Optical communications systems as presently contemplated and constructed use a light source, such as a semiconductor laser or light emitting diode, which is optically coupled to a photodetector through a glass transmission line. The transmission line is commonly referred to as an "optical fiber." Either amplitude or frequency modulation may be used to convey information. If amplitude modulation is used, the information is transmitted as a bit stream of 1's and 0's with the bits being both transmitted and detected within predetermined time intervals.
Such systems presently operate at wavelengths between approximately 0.8 .mu.m and approximately 1.6 .mu.m with the longer wavelengths, that is, the wavelengths greater than appoximately 1.2 .mu.m, presently being considered most desirable for many systems applications because optical fibers presently used exhibit minimum loss and dispersion within this wavelength range. These characteristics facilitate design of optical communications systems having desirable properties such as high transmission rates, long distances between repeaters. etc.
However, to most efficiently utilize the minimum loss and dispersion properties of the optical fibers, the light source should not only emit radiation within this wavelength range but should also have its output concentrated in a narrow spectral range. In practical terms, this means that the light source should be a semiconductor laser emitting output of a single longitudinal mode. A single longitudinal mode is narrow enough in spectral width that it may be thought of as being a single frequency. The output contains unwanted secondary modes but these are greatly suppressed in intensity with respect to the wanted primary mode. The requirement that the output be a single longitudinal mode is easily understood by considering that a finite width pulse will spread, i.e., broaden, because of the dispersion properties of the fiber. If the spread becomes large enough, adjacent pulses will overlap and recovery of the transmitted information by the receiver will be impossible; i.e., the bits will not arrive at the photodetector within the proper time interval.
Accordingly, a variety of approaches has been taken in attempts to develop single longitudinal mode lasers. For example, distributed feedback (DFB) lasers have been developed. See, for example, Applied Physics Letters, 18, pp. 152-154, Feb. 15, 1971. Semiconductor lasers operating with an external cavity to produce single mode operation have been reported. See, for example, Electronics Letters, 18, pp. 1092-1094, Dec. 9, 1982. Additionally, coupled cavity lasers have been developed and have been shown to produce single longitudinal mode output even under high speed modulation.

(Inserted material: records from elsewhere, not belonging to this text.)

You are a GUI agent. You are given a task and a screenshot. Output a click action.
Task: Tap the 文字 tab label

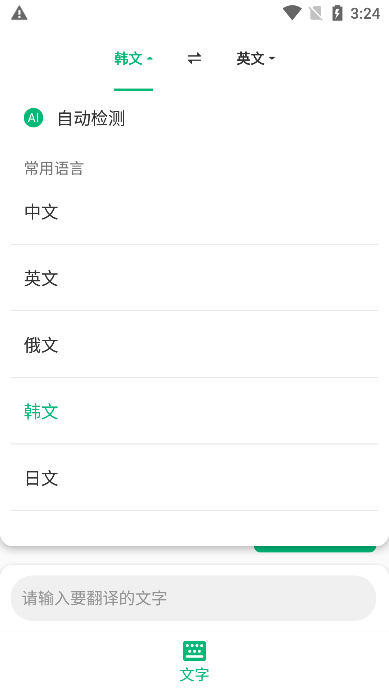194,674
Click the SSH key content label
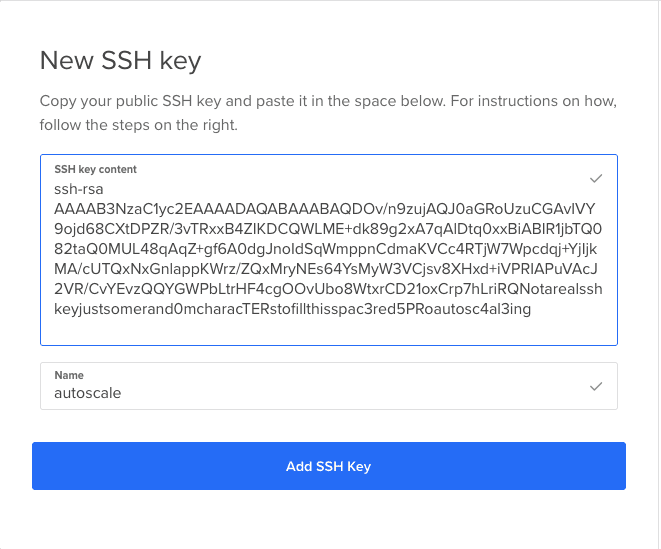Image resolution: width=661 pixels, height=549 pixels. click(x=95, y=169)
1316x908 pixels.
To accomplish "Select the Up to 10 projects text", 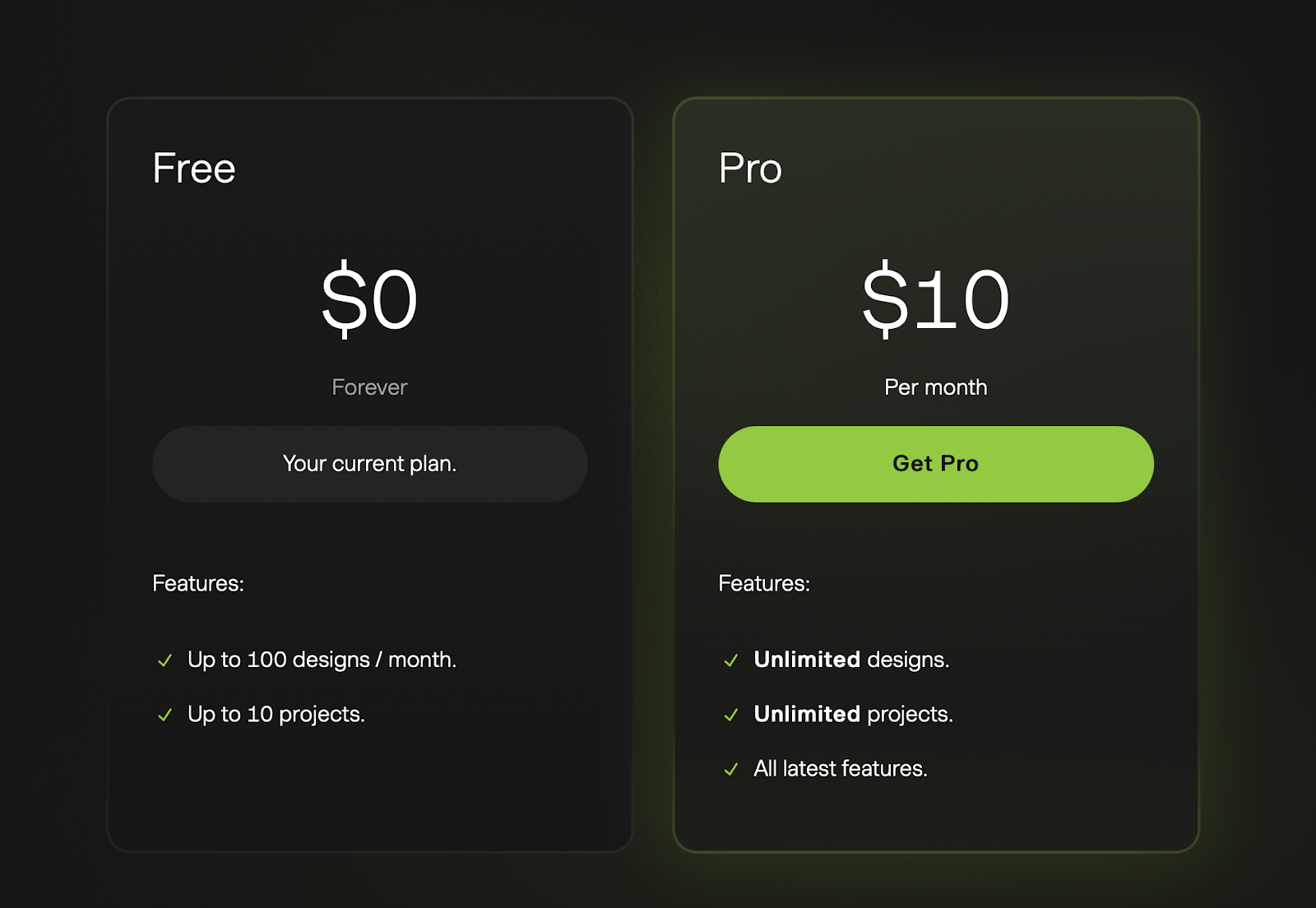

See for example, Electronics Letters, 18, pp. 901-902, Oct. 14, 1982, and Applied Physics Letters, 42, pp. 650-652, Apr. 15, 1983.
The operation of a coupled cavity laser is described in detail in the preceding references and may be briefly summarized as follows. A coupled cavity laser has two cavities which are optically coupled to each other. Each cavity has separate electrical contacts, i.e., the laser is a three-terminal device. One cavity operates as an oscillator while the other cavity acts as an etalon and provides mode selection. That the laser produces a single mode output is understood, for the case of gap widths approximately n.lambda./2, where n is an integer and .lambda. is the wavelength of the radiation, by considering that the mode of the coupled cavity laser must satisfy Fabry-Perot mode conditions in both cavities. More generally, modes are enhanced at local loss minima because of the constructive interference of optical energy reflected from the gap with that fed back from the other cavity, i.e., the etalon. This may occur near resonance or anti-resonance of the etalon as well as intermediate points. This is possible only for a limited number of discrete frequencies.
Variation of the etalon current permits tuning of the wavelength across the gain profile of the laser. However, a large number of mode hops may occur as the etalon current is increased from zero to values above threshold. Although stable output is observed between the mode hops, the mode hop boundaries, as a function of etalon current, vary with temperature and also perhaps with device aging. Thus, simply maintaining the etalon current at a constant value will not guarantee stable single mode operation. Mode hops are undesirable because they may cause information to be lost because, for example, bits are not transmitted as desired or they are lost because they are not received within the proper time interval. Thus, techniques to maintain single mode operation at a desired wavelength are desirable.
Wavelength stabilization techniques have been previously developed for both coupled cavity lasers as well as various other types of lasers such as semiconductor lasers operating with an external cavity. A common element of these prior art schemes is the requirement of an external optical element, such as either a photodetector or a spectrometer, to monitor the light output from, e.g., the laser. Feedback loops are then used to adjust, for example, the laser current or a property of the external cavity such as its length if it is a passive cavity.